Se tienen datos de por lo menos trece bandas. Una de ellas, la más peligrosa, se autodenomina Los Docentes Indecentes, que opera entre el barrio San Antonio, San Cayetano y Libertadores. Las autoridades tienen plenamente identificados a los miembros principales de la banda, entre los que se encuentran alias “El profesor” y alias “El licenciado”, sobre quienes recaen varias órdenes de captura por el delito de plagio de talleres de libros de texto y reproducción ilegal de poemas y cuentos por fotocopia clandestina. Sin embargo, según estudios de la ONG para la justicia, paz y tranquilidad en los barrios de influencia artística, arrojan datos alarmantes sobre el fenómeno. “La situación puede ser mas grave de lo que parece ya que los docentes no solo pertenecen al sector oficial, como se creía en un principio, sino que han generado alianzas con el sector privado, generando un crisol de violencia ideológica y pedagógica, que le puede hacer mucho daño a la comunidad educativa de la ciudad.
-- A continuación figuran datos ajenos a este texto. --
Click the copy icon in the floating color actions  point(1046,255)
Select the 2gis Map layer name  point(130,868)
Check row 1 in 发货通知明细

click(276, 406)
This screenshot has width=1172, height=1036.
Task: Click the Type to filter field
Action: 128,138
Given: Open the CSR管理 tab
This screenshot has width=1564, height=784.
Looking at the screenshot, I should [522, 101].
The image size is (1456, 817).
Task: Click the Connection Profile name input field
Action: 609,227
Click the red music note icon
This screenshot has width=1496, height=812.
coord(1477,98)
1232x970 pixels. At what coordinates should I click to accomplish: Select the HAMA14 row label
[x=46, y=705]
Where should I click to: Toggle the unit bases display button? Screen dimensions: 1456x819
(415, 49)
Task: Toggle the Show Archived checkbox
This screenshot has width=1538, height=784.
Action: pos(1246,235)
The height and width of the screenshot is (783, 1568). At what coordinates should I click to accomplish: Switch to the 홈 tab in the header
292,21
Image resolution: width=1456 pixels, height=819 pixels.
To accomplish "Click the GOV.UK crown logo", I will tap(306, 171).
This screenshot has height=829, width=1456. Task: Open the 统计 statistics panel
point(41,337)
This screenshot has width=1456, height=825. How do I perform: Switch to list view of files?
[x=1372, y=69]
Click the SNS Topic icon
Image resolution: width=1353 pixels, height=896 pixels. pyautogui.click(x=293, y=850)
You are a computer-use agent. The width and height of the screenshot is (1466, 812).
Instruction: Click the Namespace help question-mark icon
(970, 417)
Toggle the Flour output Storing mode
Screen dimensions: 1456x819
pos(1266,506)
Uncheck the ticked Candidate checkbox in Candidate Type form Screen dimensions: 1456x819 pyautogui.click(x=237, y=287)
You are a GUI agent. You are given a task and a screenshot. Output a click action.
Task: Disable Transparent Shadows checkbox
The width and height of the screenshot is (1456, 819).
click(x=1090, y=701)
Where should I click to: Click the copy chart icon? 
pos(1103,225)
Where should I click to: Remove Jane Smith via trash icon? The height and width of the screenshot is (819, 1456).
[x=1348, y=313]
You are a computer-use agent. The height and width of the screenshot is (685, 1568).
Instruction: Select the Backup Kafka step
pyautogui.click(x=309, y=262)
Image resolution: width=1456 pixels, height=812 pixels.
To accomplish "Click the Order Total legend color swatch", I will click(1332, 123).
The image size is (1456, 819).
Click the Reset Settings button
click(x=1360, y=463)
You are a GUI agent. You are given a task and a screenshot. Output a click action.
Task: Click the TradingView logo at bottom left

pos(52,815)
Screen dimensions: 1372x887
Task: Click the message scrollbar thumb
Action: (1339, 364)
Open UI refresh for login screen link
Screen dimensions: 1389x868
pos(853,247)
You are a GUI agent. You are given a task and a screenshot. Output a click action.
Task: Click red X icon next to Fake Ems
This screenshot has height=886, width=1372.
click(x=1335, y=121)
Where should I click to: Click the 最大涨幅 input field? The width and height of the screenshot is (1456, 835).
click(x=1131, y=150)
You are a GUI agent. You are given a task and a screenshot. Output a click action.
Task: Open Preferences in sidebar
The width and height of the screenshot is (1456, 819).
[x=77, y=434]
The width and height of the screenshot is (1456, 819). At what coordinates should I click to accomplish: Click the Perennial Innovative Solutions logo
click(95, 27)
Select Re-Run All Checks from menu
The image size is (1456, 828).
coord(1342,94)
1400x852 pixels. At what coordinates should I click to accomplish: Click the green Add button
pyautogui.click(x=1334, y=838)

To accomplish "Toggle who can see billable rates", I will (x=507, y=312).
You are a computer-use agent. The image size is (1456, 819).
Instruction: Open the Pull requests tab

Las bandas de docentes son tan peligrosas, porque se reúnen en las casas y peor aun, tocan guitarra desafinada y eso es sumamente grave”, expresa Samantha Josefina Cervantes, directora de la ONG citada anteriormente.

Al estar en su mayoría desempleados o inconformes por su situación salarial, estos docentes se ven abocados a agruparse en lo delictuoso. Y lo que es aun más grave, son caldo de cultivo para los grupos ilegales y la delincuencia organizada que los usa como soldados o estrategas de los negocios ilícitos que tanto afectan a la ciudad, como el expendio de chontaduros y chocorramos, dice Samuel Pineda, sociólogo de la Universidad del Valle. Por su parte, Bienestar Infrafamiliar y la Oficina para el Desocupe y Conflictos si ninguna Importancia, dependencia del municipio y liderada por Mauricio Muñoz Serna, manifiestan que las acciones deben ser tomadas de fondo, haciendo partícipes a los docentes de programas de divertimento, cultura, dignificación del trabajo, mejora de los compromisos salariales, entre otros elementos que resultan importantes para erradicar el fenómeno de raíz y salvar a esta valiosa agremiación de nuestra sociedad, que se está perdiendo en las calles vacías de la ciudad, en una vida inmunda de alcohol y desesperanza existencial.

QUE DICEN LOS ESTUDIANTES

Por su parte, el sentir de los alumnos es de total boleta. Se avergüenzan de sus profesores borrachos y cada vez se las montan más ya que ven en ellos personas sin deseos de nada en absoluto. “Nos da boleta esta situación, porque si me entiende, nada que ver con eso yave…” manifiesta preocupado un alumno de un colegio de la ciudad que prefiere que omitamos su nombre por razones de seguridad.